“Well, Mr Hancock,” rejoined the infantry officer, a gentleman of sober inclinings, “I’m not given to betting; but I’d lay a big wager you won’t say that, after you have seen Louise Poindexter—that is, if you speak your mind.”

“Pshaw, Sloman! don’t you be alarmed about me. I’ve been too often under the fire of bright eyes to have any fear of them.”

“None so bright as hers.”

“Deuce take it! you make a fellow fall in love with this lady without having set eyes upon her. She must be something extraordinary—incomparable.”

“She was both, when I last saw her.”

“How long ago was that?”

“The Lafourche ball? Let me see—about eighteen months. Just after we got back from Mexico. She was then ‘coming out’ as society styles it:—

“A new star in the firmament, to light and glory born!”

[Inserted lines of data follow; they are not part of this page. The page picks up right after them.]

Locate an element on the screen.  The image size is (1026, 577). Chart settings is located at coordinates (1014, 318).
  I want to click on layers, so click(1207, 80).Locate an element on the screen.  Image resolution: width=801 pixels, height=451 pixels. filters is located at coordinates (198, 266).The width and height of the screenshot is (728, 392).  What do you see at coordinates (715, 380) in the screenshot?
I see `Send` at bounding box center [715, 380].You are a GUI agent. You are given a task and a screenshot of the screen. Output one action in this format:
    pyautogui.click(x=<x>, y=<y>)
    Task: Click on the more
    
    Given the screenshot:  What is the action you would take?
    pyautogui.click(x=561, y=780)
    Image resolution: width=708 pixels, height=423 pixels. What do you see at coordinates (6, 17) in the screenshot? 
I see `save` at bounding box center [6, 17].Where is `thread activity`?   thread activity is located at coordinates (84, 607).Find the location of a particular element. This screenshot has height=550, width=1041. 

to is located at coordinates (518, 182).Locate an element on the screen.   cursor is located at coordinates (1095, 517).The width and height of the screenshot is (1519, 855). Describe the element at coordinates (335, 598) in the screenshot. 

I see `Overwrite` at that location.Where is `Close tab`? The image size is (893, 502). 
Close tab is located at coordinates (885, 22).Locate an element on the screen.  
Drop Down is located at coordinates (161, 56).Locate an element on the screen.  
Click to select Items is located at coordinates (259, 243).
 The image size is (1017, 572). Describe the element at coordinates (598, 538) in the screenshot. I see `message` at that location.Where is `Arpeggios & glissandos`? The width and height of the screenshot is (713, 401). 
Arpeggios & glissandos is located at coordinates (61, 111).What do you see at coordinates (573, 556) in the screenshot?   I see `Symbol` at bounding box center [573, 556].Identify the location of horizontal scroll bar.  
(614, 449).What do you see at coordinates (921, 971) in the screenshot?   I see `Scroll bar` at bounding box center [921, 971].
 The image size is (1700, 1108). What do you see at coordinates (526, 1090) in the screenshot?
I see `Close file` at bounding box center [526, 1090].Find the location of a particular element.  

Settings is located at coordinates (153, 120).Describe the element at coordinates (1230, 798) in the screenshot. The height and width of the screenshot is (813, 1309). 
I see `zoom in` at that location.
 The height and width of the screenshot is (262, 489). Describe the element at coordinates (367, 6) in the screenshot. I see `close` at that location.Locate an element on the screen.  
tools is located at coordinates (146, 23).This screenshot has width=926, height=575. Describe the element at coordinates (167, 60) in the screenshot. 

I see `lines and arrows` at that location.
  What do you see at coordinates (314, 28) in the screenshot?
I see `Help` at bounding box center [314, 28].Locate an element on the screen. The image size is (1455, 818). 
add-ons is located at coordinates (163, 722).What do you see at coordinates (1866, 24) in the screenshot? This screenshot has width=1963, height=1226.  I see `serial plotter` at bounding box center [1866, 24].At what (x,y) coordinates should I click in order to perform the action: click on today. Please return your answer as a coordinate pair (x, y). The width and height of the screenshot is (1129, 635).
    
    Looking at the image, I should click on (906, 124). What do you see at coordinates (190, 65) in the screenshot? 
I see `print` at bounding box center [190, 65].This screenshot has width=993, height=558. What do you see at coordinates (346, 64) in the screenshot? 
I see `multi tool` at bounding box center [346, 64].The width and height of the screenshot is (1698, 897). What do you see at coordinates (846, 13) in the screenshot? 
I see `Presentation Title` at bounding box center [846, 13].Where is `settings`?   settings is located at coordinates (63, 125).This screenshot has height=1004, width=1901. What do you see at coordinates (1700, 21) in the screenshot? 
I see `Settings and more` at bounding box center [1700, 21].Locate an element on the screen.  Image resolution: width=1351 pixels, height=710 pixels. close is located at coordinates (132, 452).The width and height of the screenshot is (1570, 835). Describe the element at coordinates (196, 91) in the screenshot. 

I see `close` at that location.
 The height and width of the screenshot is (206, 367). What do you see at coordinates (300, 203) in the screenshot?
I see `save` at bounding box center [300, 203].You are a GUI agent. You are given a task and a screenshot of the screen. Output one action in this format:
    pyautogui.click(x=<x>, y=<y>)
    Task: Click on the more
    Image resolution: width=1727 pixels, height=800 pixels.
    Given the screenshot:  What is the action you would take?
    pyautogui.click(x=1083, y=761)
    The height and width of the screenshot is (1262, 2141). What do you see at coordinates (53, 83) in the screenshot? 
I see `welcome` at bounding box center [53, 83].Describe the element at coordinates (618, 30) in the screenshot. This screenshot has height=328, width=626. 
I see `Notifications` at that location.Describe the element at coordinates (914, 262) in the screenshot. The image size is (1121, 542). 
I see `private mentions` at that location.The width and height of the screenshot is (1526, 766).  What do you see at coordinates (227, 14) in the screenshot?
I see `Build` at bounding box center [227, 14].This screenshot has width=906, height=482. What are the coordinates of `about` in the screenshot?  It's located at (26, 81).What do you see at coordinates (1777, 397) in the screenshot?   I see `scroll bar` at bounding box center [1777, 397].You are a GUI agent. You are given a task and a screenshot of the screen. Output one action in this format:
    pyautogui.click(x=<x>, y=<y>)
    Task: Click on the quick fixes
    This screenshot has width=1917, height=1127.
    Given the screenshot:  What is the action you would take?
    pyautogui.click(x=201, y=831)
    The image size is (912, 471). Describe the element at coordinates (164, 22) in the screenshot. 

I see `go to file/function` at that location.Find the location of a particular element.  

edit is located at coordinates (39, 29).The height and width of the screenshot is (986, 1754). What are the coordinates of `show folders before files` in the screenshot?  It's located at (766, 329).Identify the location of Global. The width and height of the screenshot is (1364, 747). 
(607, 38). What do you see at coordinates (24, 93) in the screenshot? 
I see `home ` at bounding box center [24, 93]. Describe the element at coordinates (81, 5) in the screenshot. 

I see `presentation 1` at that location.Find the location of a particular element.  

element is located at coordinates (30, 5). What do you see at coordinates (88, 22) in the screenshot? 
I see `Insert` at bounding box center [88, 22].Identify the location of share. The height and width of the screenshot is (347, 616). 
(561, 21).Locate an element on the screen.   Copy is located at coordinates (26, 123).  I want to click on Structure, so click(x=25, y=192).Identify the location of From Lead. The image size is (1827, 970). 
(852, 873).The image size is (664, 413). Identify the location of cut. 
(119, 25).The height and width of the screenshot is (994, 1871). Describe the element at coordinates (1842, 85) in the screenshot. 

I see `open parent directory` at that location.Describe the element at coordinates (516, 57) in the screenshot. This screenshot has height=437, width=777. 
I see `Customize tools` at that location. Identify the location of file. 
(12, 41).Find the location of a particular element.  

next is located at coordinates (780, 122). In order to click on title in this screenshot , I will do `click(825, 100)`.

“Eighteen months is a long time,” sagely remarked Crossman—“a long time for an unmarried maiden—especially among Creoles, where they often get spliced at twelve, instead of ‘sweet sixteen.’ Her beauty may have lost some of its bloom?”

“I believe not a bit. I should have called to see; only I knew they were in the middle of their ‘plenishing,’ and mightn’t desire to be visited. But the major has been to Casa del Corvo, and brought back such a report about Miss Poindexter’s beauty as almost got him into a scrape with the lady commanding the post.”